Entre os casos mais comuns estão cônjuge, companheiro, filhos e enteados. Já pais, avós e bisavós exigem análise adicional dos rendimentos recebidos ao longo do ano-calendário de 2025.
| Grupo | Regra prática |
| Cônjuge ou companheiro | Pode ser dependente conforme as hipóteses aceitas pela Receita |
| Filhos e enteados | Regra varia por idade, estudo, incapacidade e situações específicas |
| Pais, avós e bisavós | Dependem do teto anual de rendimentos de R$ 28.467,20 em 2025 |
| Menor pobre e pessoa absolutamente incapaz | Exigem guarda judicial, tutela ou curatela conforme o caso |
Renda do dependente não some
Se a pessoa entra como dependente, os rendimentos, bens e direitos dela também precisam ser analisados dentro da declaração do titular.
Quando a pensão alimentícia é dedutível e como ela aparece para quem recebe
Para quem paga, a pensão alimentícia só segue a lógica de dedução quando decorre de decisão judicial, acordo homologado judicialmente ou escritura pública. A Receita também esclarece que não há previsão legal para dedução com base apenas em sentença arbitral.
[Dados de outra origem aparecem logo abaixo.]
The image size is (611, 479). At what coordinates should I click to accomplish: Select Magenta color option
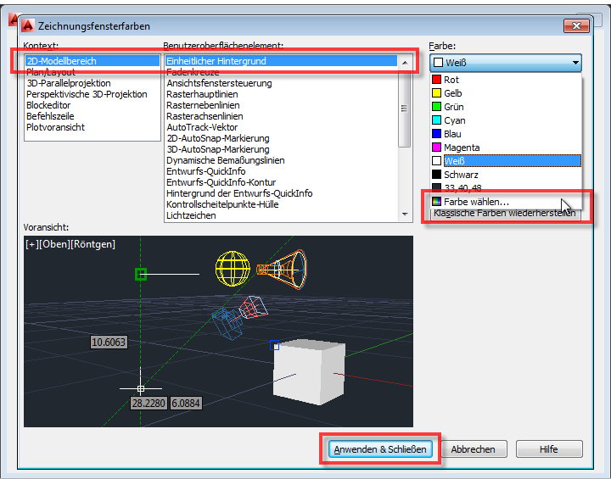tap(461, 148)
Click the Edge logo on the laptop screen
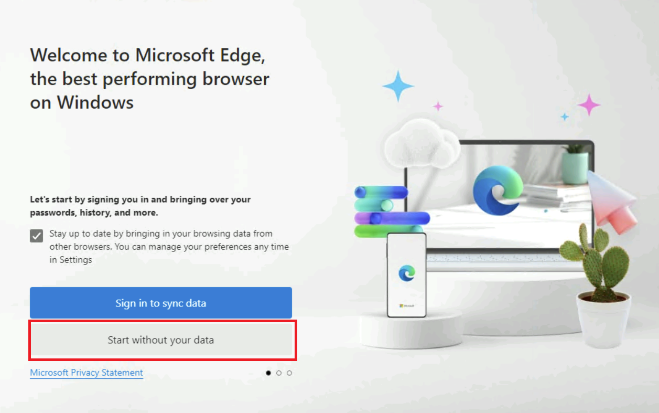Screen dimensions: 659x413 [x=498, y=190]
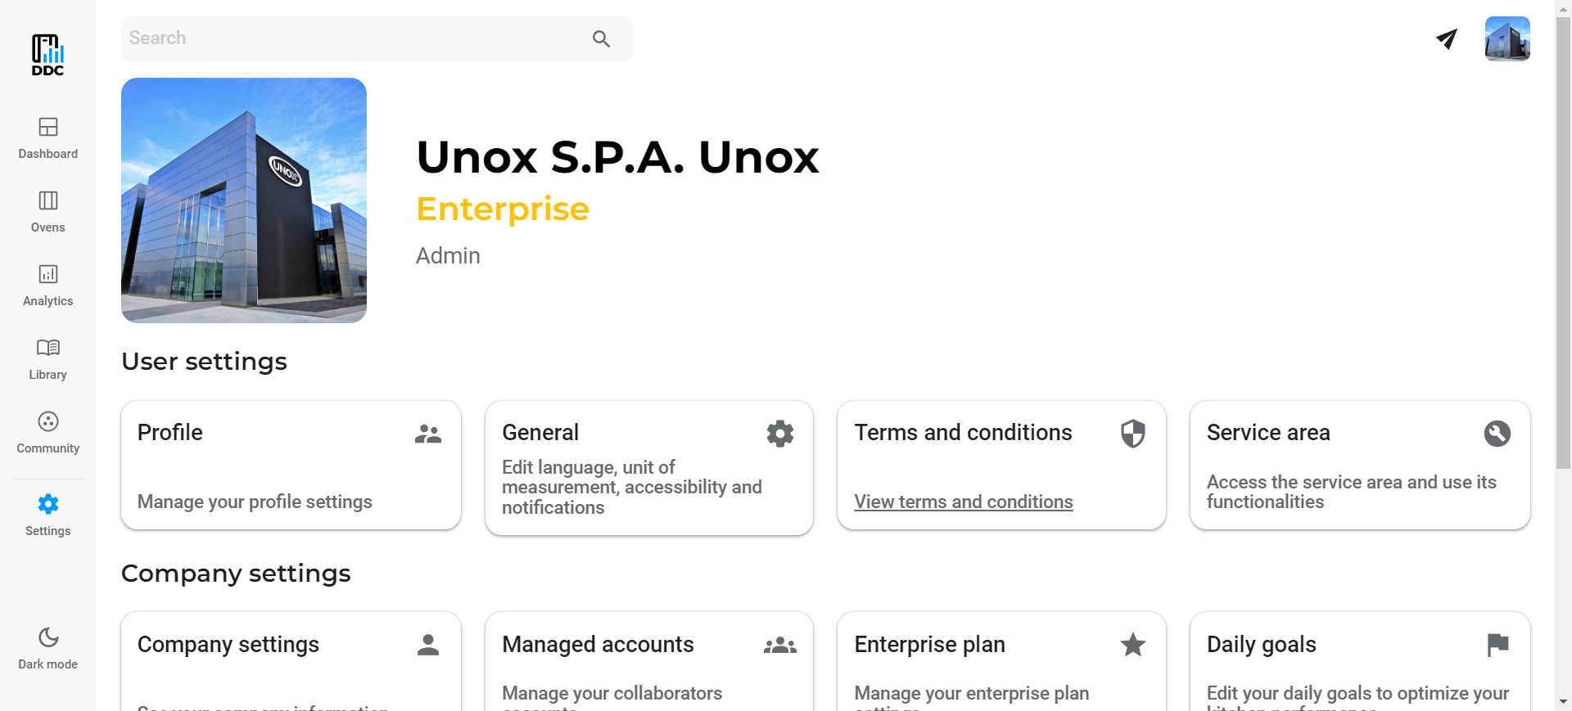Click the DDC logo icon
Viewport: 1572px width, 711px height.
(x=47, y=54)
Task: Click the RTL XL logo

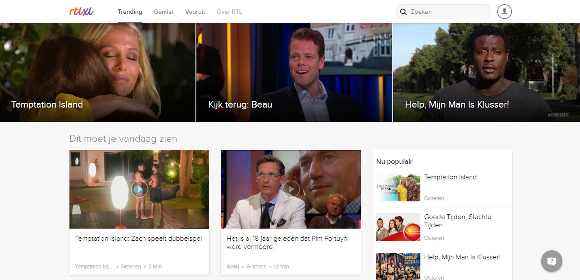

Para quem recebe, a pensão pertence ao beneficiário. Se ele fizer declaração própria, informa o valor nessa declaração. Se for dependente em outra declaração, o valor deve ser informado nela como rendimento isento do dependente.
| Situação | Tratamento prático |
| Pensão fixada por decisão judicial, acordo homologado ou escritura pública | Pode seguir a lógica de dedução para quem paga |
| Pensão sem base jurídica adequada | Exige cautela e não entra automaticamente como dedução |
| Beneficiário com declaração própria | Declara a pensão recebida em sua própria declaração |
| Beneficiário como dependente de outra pessoa | A pensão entra na declaração do titular como rendimento isento do dependente |
Erro comum
Quem paga costuma deduzir a pensão e, ao mesmo tempo, tentar manter o beneficiário como dependente sem observar as exceções legais. Esse é um dos conflitos mais sensíveis do tema.
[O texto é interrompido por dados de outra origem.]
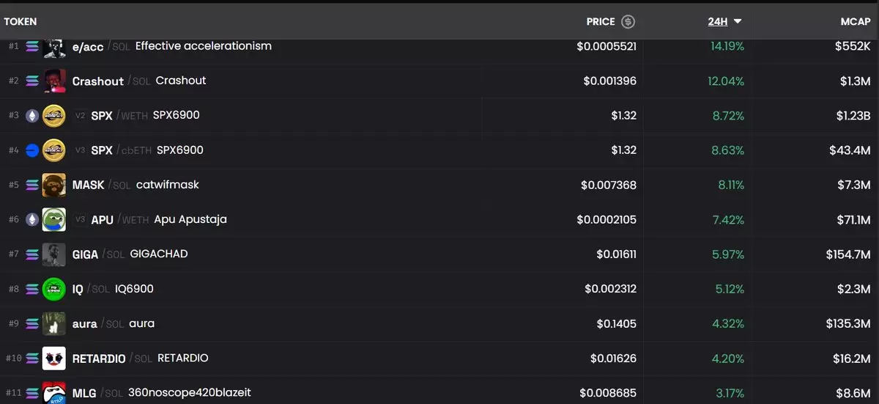This screenshot has width=879, height=404.
Task: Sort by the 24H column header
Action: (718, 21)
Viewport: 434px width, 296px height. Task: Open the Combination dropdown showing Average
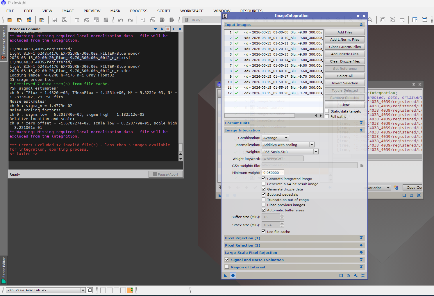click(x=275, y=138)
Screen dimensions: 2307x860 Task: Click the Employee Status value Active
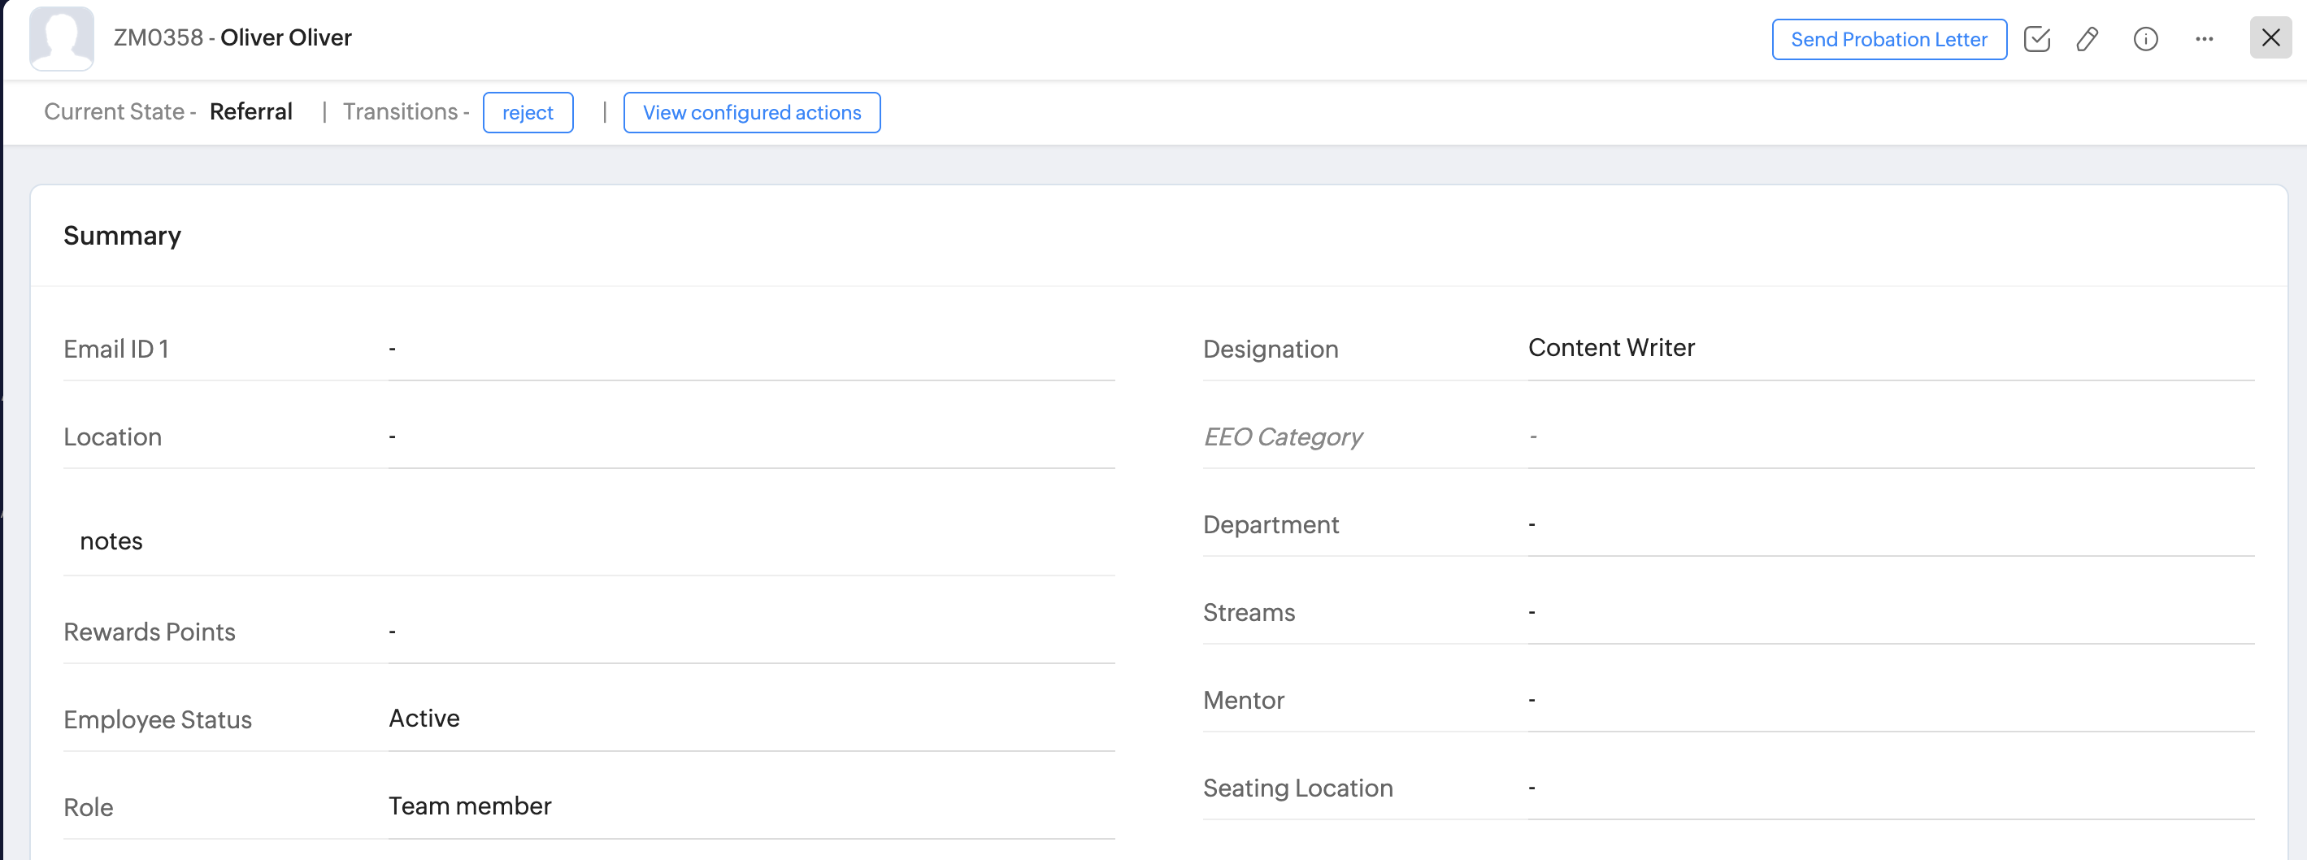coord(424,718)
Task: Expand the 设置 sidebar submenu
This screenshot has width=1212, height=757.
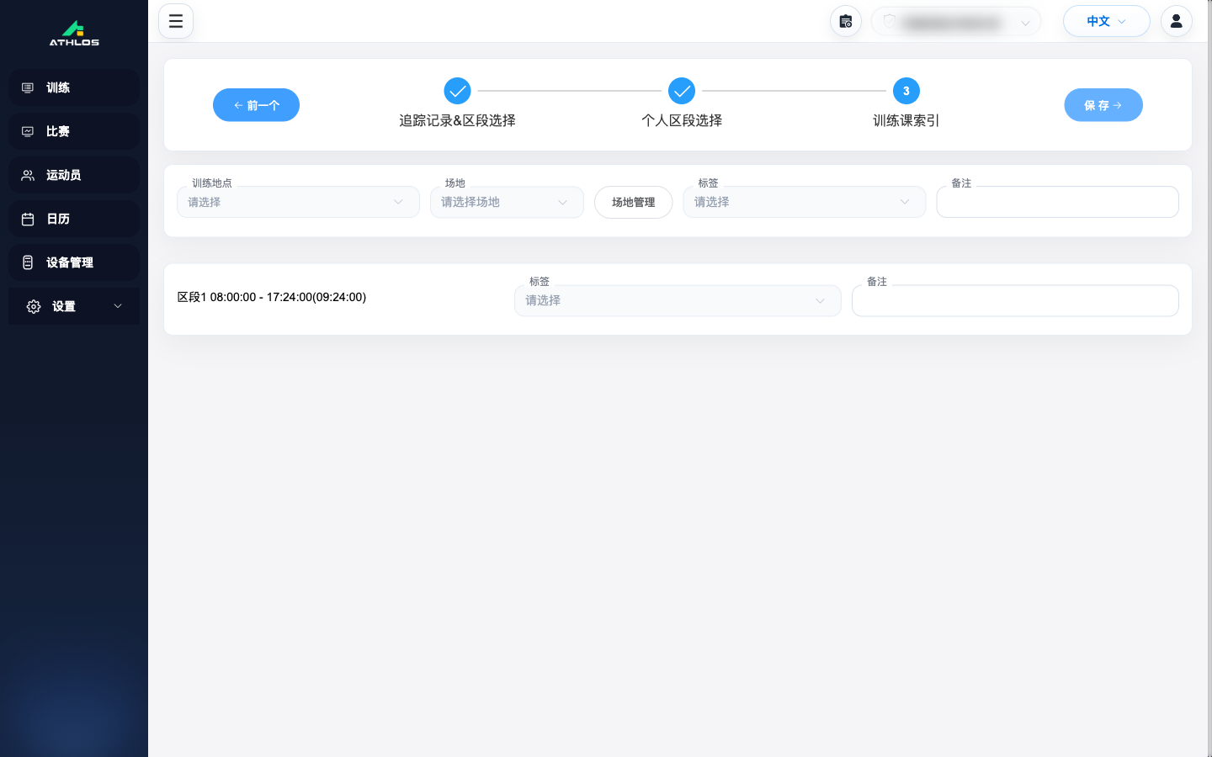Action: [74, 306]
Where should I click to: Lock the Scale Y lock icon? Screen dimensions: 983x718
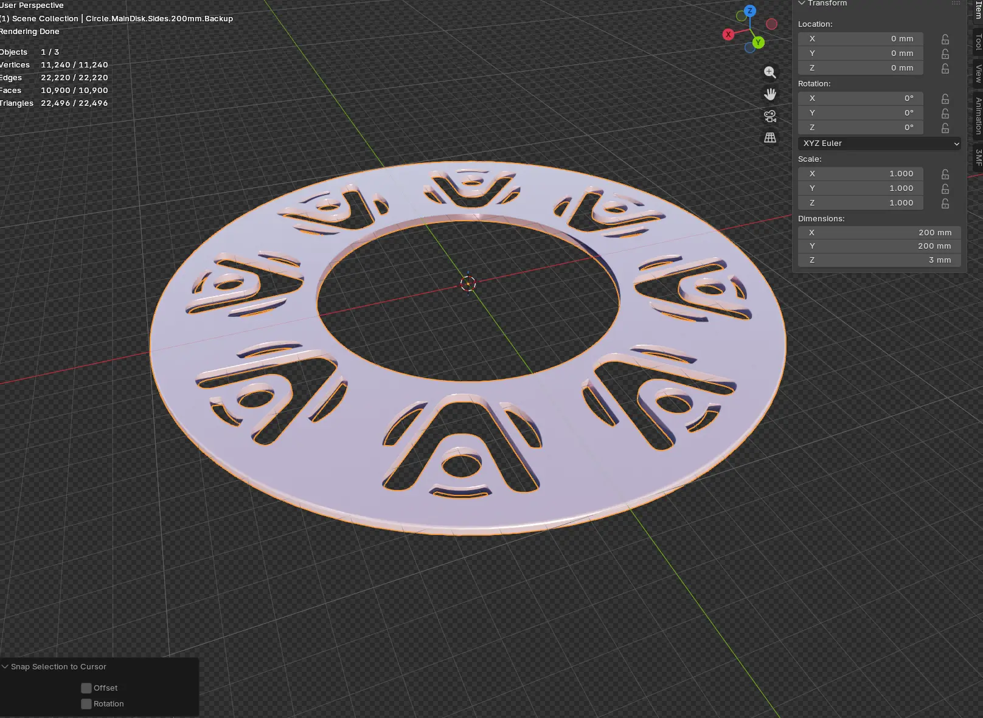pyautogui.click(x=945, y=188)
Guarda compartilhada, separação e ano de transição exigem leitura mais fina
Guarda compartilhada não significa que os dois responsáveis podem usar o mesmo filho livremente como dependente. O enquadramento depende de como a dependência e a pensão foram formalizadas e de quem efetivamente informa o filho na declaração.
A Receita destaca uma exceção relevante: somente no ano-calendário em que ocorrer o divórcio ou a separação judicial com pagamento de pensão alimentícia judicial, o contribuinte que não detém a guarda judicial pode considerar os filhos como dependentes e deduzir a pensão alimentícia judicial paga.
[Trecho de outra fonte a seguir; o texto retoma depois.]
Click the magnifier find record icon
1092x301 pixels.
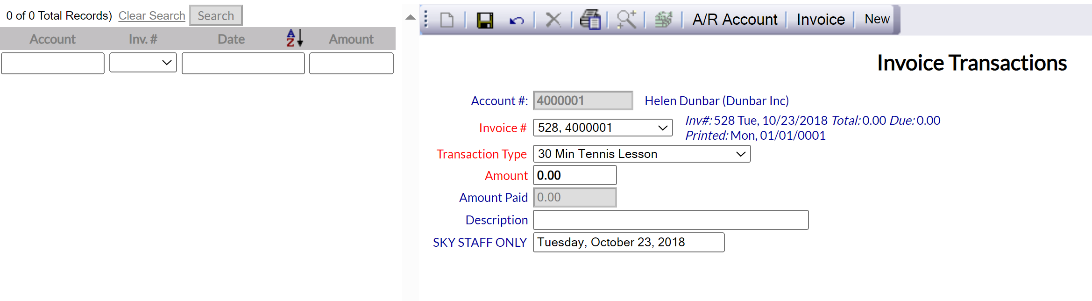point(626,20)
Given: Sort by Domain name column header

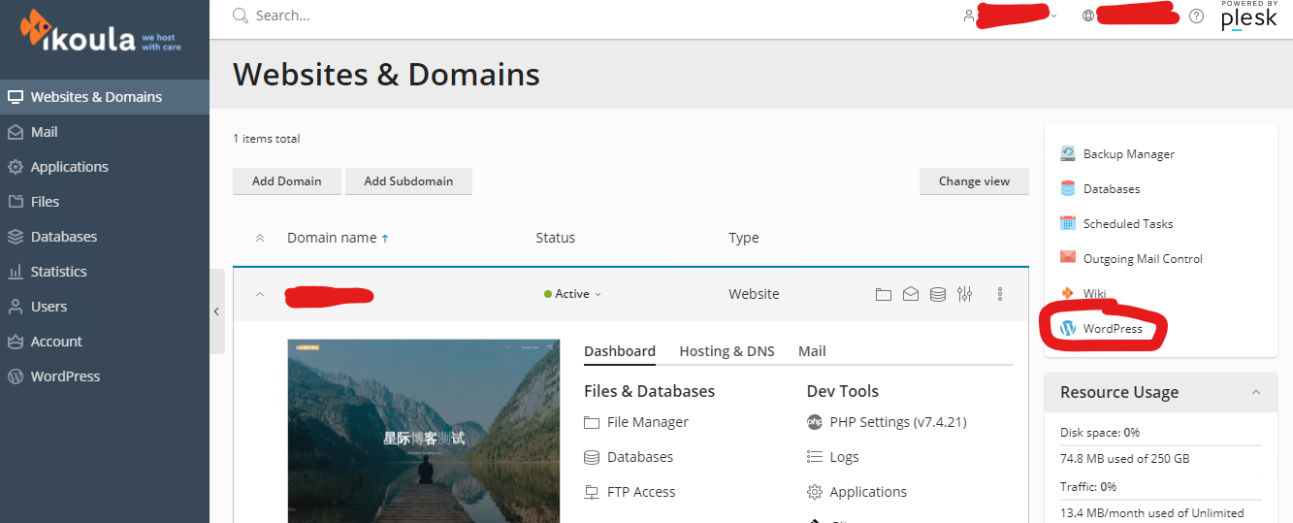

| Cenário | Leitura prática |
| Guarda compartilhada | Exige coordenação entre dependência, pensão e declaração do filho |
| Ano do divórcio ou separação judicial com pensão judicial | Pode haver exceção para considerar filhos como dependentes e deduzir a pensão paga |
| Anos posteriores sem a exceção de transição | Volta a prevalecer a lógica normal entre dependente e alimentando |
| Filho com renda própria | Todos os rendimentos dele precisam entrar se permanecer como dependente |
Não automatize a guarda compartilhada
O simples fato de a guarda ser compartilhada não autoriza, por si só, o uso simultâneo do mesmo dependente de forma vantajosa por ambos os responsáveis.
Erros comuns e checklist antes de fechar a declaração
Os erros mais comuns do tema são repetitivos: omitir rendimento do dependente, lançar pensão no lugar errado, usar o mesmo filho em papéis incompatíveis, deduzir despesas do alimentando como se fosse dependente e esquecer de revisar a documentação que fundamenta a pensão.
Uma revisão final costuma evitar boa parte desses problemas. O ideal é conferir relação de dependência, documentos de guarda ou decisão judicial, comprovantes de pagamento, rendimentos do dependente, bens vinculados a ele e a coerência entre o que cada responsável vai declarar.
Checklist mínimo
Antes de transmitir, valide CPF, vínculo, rendimentos do dependente, forma jurídica da pensão, comprovantes de pagamento e a coerência entre os dois lados da família quando houver pais separados.